Activity
The number of lines in the records that include "each" is all you should give.

[Data items]
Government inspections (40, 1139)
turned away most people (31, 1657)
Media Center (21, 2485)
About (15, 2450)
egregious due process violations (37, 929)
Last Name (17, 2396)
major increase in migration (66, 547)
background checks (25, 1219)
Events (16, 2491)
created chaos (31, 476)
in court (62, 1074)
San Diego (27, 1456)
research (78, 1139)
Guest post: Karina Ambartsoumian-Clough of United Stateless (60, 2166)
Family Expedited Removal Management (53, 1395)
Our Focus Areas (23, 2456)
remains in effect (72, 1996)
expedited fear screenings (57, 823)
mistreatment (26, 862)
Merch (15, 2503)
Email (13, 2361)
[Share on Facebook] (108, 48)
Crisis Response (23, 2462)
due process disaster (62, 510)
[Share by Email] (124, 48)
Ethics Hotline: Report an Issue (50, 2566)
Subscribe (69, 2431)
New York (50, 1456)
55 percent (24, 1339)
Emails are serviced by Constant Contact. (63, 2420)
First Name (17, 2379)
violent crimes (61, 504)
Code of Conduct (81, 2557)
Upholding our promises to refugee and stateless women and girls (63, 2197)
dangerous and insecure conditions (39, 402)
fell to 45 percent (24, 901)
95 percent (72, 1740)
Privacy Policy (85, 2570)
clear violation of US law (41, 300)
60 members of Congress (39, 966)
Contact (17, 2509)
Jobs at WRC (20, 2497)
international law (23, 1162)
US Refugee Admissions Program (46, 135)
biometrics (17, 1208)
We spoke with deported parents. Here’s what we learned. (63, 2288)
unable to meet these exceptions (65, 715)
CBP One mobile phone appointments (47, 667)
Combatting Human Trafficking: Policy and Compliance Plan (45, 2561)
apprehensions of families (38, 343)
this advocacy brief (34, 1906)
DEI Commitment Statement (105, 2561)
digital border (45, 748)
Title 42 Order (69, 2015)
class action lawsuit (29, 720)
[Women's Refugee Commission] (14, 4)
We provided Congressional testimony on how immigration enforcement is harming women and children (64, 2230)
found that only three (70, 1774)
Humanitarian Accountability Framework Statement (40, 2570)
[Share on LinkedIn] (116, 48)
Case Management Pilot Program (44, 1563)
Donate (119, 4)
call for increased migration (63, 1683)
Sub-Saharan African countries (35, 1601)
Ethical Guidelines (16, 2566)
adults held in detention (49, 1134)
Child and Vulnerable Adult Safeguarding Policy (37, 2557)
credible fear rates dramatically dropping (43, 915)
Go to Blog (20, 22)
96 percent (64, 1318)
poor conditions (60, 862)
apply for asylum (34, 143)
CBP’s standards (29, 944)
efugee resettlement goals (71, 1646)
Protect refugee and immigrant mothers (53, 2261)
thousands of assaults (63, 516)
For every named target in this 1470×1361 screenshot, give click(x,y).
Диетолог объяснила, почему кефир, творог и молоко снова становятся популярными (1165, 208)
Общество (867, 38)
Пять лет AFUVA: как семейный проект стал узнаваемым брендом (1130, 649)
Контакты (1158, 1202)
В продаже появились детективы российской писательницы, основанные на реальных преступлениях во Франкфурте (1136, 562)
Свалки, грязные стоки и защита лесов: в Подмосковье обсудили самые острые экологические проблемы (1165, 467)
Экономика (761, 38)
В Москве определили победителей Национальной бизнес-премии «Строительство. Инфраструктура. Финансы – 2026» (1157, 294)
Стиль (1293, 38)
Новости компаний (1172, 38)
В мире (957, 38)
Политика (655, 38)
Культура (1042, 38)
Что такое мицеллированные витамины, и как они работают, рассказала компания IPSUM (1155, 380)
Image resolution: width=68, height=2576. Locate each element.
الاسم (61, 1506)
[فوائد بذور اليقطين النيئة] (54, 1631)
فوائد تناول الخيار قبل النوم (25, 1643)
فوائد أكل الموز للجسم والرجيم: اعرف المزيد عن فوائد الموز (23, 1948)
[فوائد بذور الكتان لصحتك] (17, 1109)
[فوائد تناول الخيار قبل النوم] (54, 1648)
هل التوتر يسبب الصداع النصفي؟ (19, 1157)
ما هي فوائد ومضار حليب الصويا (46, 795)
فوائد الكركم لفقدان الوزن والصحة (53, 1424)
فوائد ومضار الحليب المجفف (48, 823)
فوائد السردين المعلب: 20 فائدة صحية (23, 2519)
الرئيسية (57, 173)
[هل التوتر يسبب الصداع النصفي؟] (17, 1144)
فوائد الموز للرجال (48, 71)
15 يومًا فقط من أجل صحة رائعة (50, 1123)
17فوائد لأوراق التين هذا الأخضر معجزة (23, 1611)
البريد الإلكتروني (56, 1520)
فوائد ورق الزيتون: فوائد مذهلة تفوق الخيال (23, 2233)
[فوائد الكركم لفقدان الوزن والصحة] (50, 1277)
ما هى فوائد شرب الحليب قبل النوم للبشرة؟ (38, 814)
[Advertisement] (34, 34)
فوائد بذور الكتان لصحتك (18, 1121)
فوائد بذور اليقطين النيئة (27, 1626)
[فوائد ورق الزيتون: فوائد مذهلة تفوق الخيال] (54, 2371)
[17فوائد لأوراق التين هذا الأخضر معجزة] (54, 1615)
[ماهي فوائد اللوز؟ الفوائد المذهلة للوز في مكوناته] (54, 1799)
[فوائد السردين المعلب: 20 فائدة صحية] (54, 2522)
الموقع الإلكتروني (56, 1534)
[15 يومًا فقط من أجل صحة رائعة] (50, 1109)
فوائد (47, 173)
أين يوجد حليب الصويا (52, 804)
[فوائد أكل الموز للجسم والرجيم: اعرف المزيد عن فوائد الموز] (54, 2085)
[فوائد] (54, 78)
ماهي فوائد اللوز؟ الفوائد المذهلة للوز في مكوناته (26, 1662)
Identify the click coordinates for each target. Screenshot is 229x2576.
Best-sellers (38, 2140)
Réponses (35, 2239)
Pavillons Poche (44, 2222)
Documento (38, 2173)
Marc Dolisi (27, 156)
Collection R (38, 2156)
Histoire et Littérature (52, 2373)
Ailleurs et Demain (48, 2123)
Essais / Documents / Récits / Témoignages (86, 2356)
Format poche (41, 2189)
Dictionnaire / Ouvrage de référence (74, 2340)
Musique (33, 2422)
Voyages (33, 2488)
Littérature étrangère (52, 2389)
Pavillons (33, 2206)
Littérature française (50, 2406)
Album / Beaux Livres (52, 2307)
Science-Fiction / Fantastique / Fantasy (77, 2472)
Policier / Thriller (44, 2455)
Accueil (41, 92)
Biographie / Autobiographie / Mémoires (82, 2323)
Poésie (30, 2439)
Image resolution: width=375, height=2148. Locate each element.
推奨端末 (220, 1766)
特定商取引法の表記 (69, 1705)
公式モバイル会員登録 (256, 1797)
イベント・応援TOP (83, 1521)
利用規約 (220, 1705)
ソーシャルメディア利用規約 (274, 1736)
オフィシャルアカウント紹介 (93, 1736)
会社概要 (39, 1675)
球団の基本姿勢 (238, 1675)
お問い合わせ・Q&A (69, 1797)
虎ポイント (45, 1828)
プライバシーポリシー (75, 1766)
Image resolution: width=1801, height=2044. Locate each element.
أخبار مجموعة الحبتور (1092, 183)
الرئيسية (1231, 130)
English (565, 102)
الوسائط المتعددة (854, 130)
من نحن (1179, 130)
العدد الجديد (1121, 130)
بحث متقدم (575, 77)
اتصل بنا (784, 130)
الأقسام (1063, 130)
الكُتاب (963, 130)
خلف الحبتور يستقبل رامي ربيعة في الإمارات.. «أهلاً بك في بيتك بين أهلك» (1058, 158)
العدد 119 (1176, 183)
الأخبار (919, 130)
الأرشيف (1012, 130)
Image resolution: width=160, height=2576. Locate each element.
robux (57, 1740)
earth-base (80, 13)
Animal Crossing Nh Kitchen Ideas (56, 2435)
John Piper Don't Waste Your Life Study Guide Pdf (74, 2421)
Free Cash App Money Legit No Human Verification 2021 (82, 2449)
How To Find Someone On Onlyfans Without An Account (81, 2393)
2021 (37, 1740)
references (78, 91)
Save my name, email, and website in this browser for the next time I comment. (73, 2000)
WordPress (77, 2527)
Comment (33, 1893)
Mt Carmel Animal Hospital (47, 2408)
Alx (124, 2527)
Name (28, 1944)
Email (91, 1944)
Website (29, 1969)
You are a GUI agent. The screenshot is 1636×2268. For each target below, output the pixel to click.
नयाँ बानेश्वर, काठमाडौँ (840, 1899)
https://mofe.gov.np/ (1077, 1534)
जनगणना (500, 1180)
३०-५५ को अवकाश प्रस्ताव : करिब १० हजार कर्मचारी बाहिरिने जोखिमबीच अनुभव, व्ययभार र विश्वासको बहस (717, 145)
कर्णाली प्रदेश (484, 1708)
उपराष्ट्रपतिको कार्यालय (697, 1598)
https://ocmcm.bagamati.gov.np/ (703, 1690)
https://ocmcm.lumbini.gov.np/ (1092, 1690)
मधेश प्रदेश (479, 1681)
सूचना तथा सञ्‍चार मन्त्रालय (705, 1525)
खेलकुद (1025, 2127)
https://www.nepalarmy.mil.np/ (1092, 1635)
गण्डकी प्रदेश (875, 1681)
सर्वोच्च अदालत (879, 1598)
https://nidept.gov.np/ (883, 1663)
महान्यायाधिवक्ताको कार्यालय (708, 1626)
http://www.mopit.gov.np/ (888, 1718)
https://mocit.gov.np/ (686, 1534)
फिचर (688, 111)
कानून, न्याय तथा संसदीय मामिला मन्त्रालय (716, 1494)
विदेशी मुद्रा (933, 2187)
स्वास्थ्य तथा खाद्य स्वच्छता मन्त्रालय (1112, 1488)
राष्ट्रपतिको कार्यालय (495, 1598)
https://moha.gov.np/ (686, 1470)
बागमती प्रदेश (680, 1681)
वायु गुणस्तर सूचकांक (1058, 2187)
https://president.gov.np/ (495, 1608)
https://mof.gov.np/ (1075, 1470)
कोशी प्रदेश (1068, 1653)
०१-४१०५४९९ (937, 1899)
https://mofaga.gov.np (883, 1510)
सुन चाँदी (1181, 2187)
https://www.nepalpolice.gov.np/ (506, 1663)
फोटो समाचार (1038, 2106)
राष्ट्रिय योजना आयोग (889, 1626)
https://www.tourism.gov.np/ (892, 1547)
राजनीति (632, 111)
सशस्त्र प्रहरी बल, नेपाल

Task output
6